* Activity:
No pictures go into the copy. Write out exactly the lines below from the one containing "약속 잡기: 오늘 (61, 1303)" through the one containing "Home (13, 1791)".

* Task inputs:
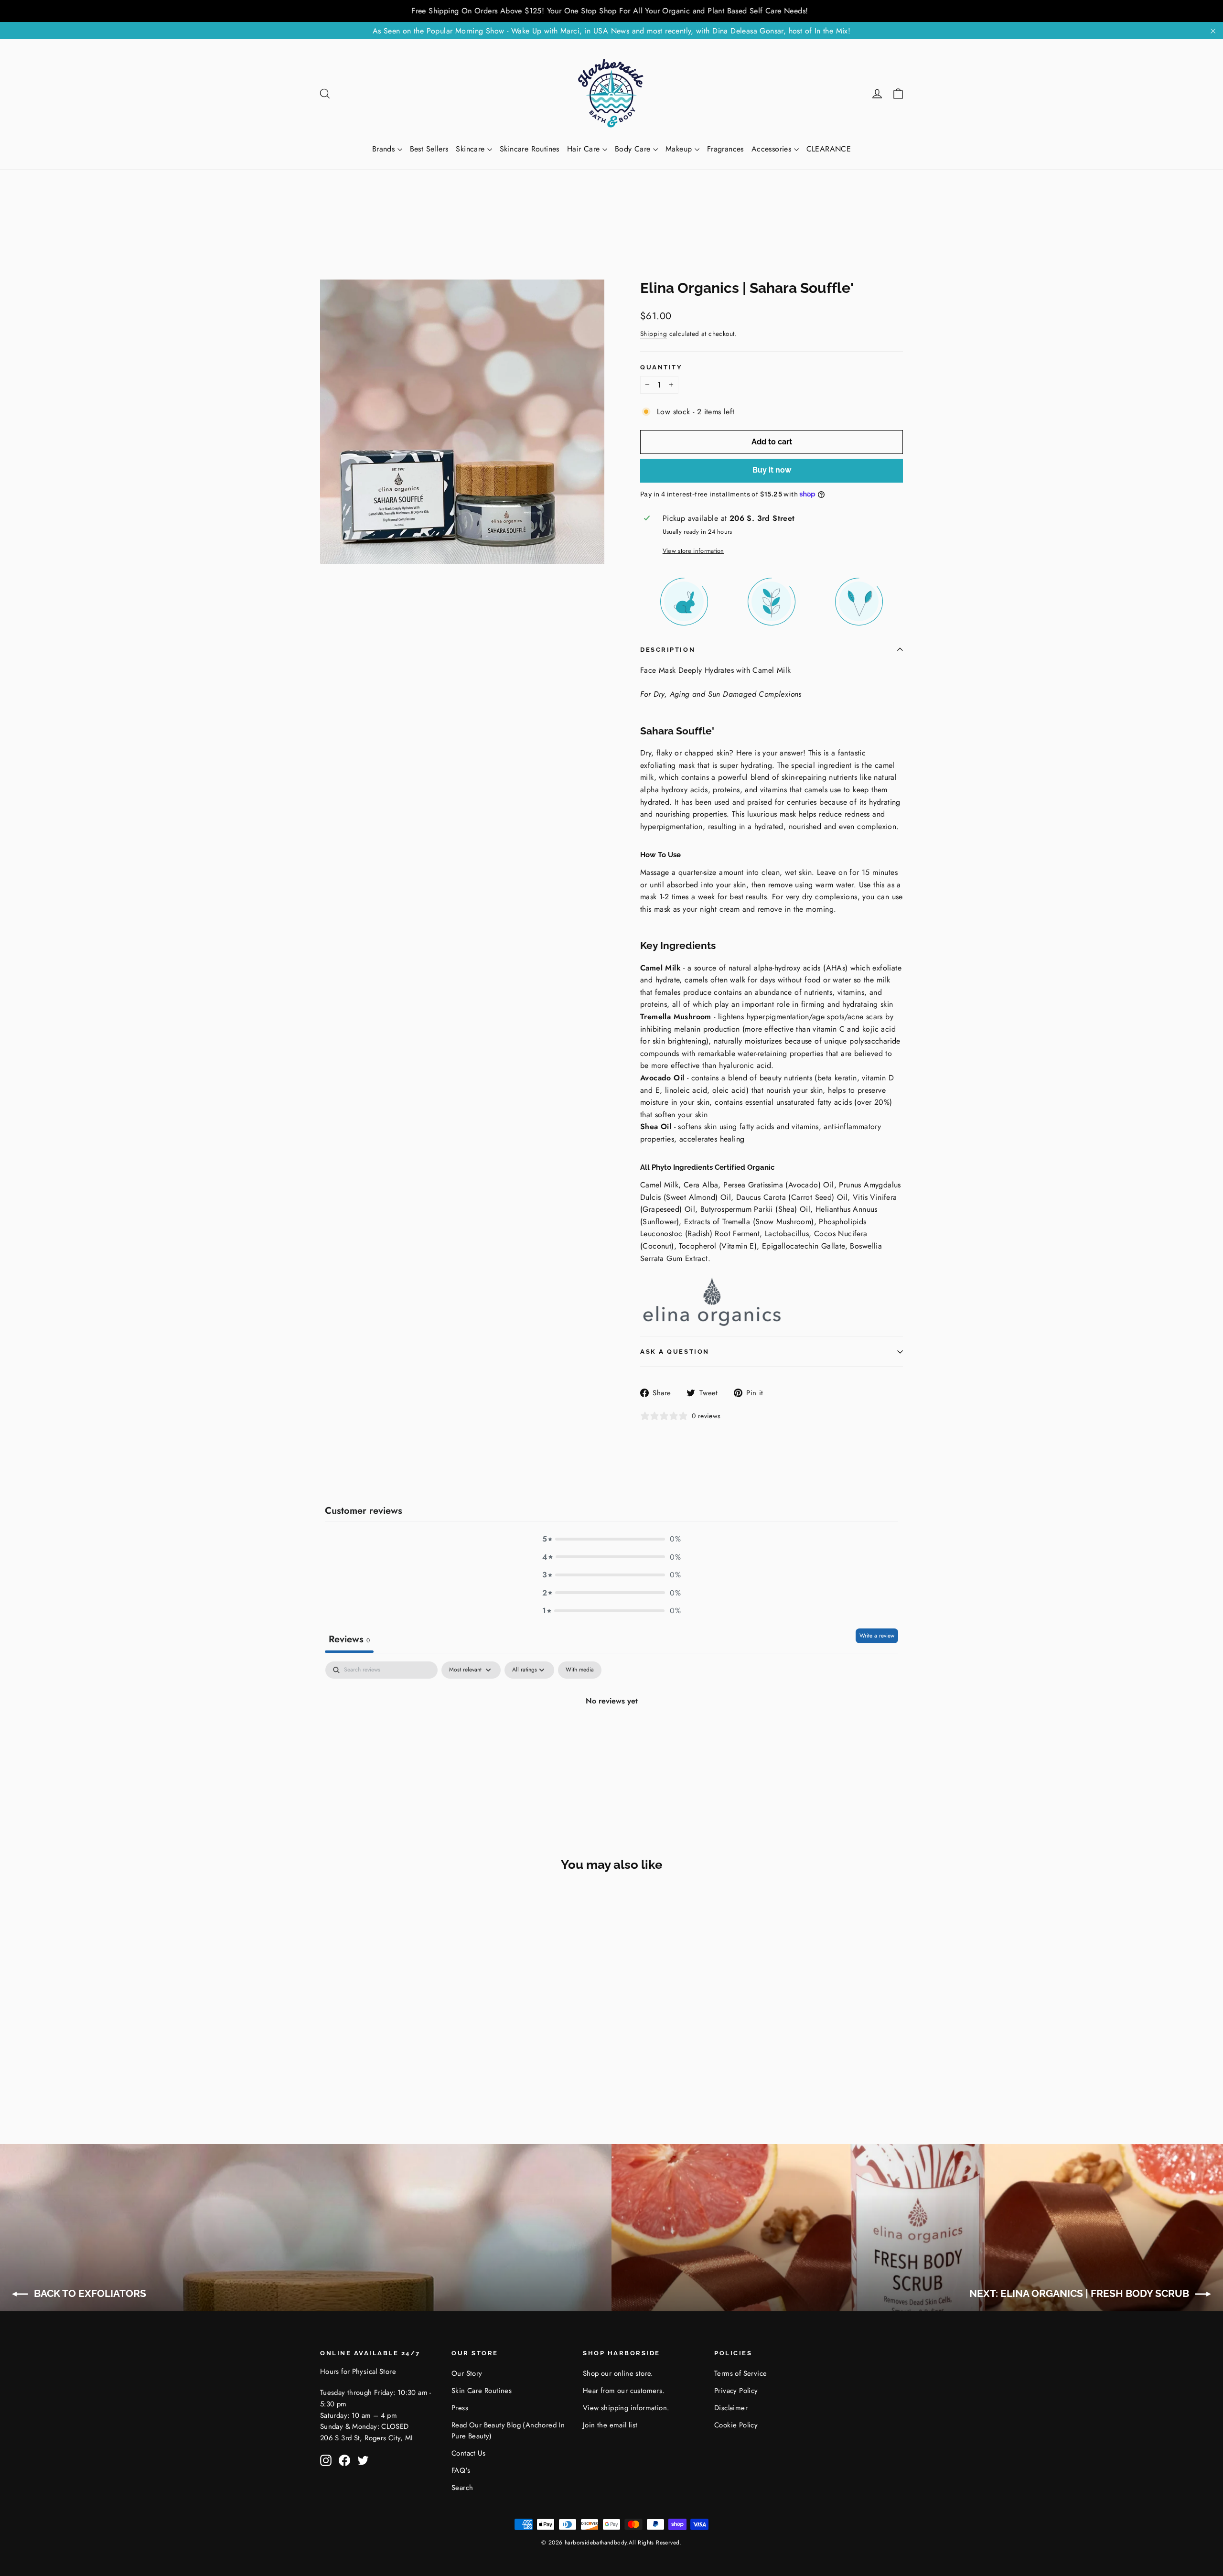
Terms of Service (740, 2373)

---

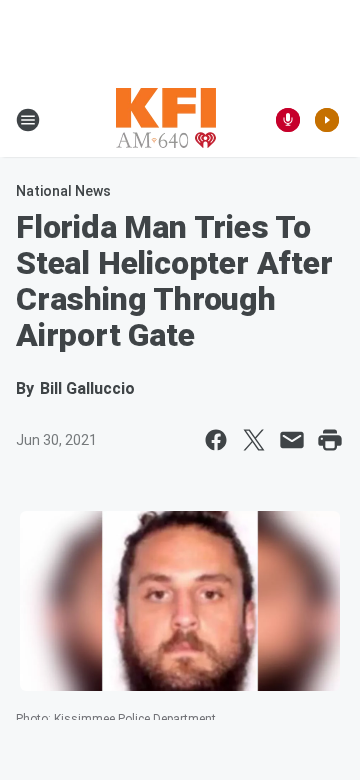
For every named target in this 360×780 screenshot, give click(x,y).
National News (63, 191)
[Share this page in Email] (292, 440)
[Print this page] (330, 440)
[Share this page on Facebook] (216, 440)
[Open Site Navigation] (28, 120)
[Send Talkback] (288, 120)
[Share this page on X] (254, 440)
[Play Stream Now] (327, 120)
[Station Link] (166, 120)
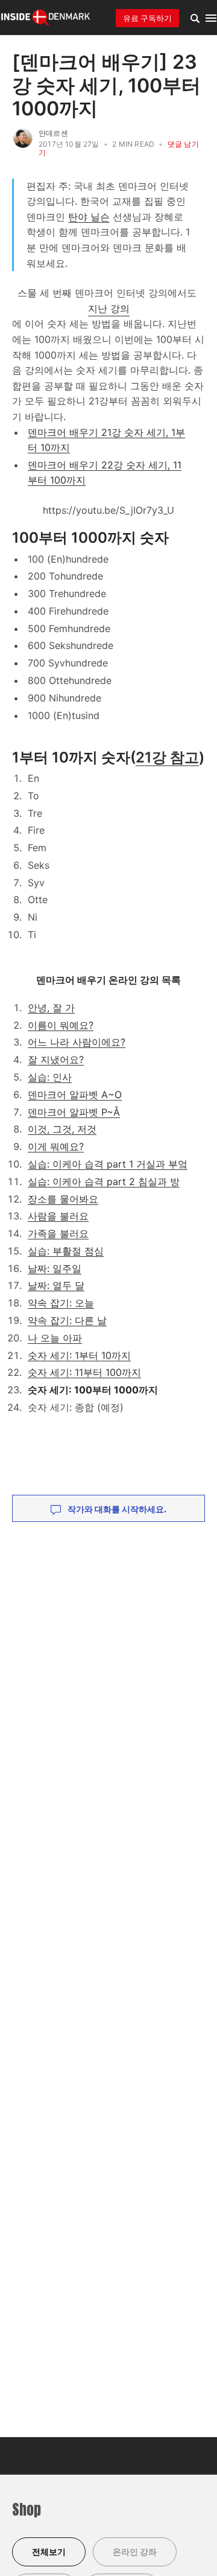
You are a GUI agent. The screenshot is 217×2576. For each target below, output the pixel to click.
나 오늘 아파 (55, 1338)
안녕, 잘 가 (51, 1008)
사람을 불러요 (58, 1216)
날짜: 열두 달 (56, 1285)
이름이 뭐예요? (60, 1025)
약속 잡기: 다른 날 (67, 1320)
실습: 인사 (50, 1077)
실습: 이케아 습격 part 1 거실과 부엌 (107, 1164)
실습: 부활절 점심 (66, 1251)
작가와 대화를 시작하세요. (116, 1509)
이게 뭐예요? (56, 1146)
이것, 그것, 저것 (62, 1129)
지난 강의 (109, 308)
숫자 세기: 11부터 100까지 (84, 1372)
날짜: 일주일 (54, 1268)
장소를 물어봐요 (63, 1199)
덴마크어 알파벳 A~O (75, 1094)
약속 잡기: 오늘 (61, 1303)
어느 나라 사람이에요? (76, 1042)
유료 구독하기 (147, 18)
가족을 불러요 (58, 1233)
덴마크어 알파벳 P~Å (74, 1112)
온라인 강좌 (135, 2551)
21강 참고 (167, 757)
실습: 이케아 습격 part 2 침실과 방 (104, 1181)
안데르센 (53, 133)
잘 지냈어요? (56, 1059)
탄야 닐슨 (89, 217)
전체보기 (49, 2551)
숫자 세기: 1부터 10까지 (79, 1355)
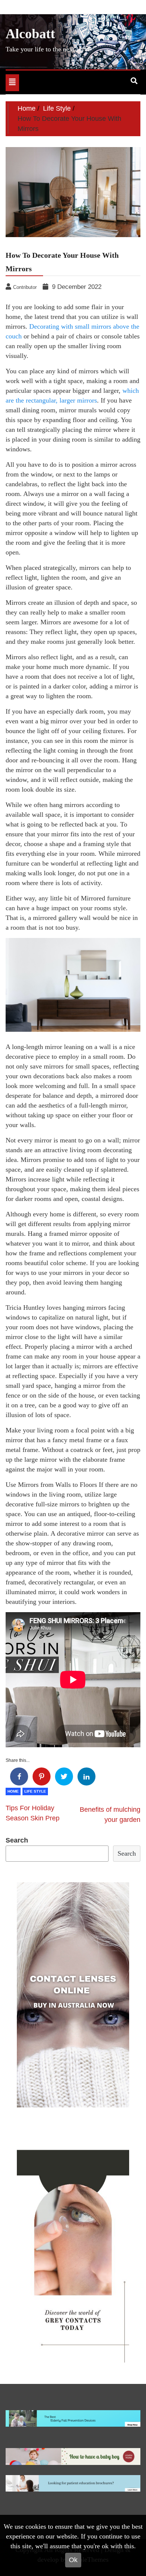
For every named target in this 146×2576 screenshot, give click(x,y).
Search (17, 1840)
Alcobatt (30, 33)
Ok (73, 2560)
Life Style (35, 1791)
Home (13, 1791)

* Written solution:
약속 잡기: 오늘 (61, 1303)
어느 나라 사람이에요? (76, 1042)
유료 구독하기 (147, 18)
가족을 불러요 (58, 1233)
덴마크어 알파벳 P~Å (74, 1112)
온라인 강좌 (135, 2551)
21강 참고 (167, 757)
실습: 이케아 습격 part 2 침실과 방 (104, 1181)
안데르센 (53, 133)
잘 지냈어요? (56, 1059)
탄야 닐슨 (89, 217)
전체보기 (49, 2551)
숫자 세기: 1부터 10까지 (79, 1355)
For every named target in this 146×2576 screenshot, give click(x,y).
Search (17, 1840)
Alcobatt (30, 33)
Ok (73, 2560)
Life Style (35, 1791)
Home (13, 1791)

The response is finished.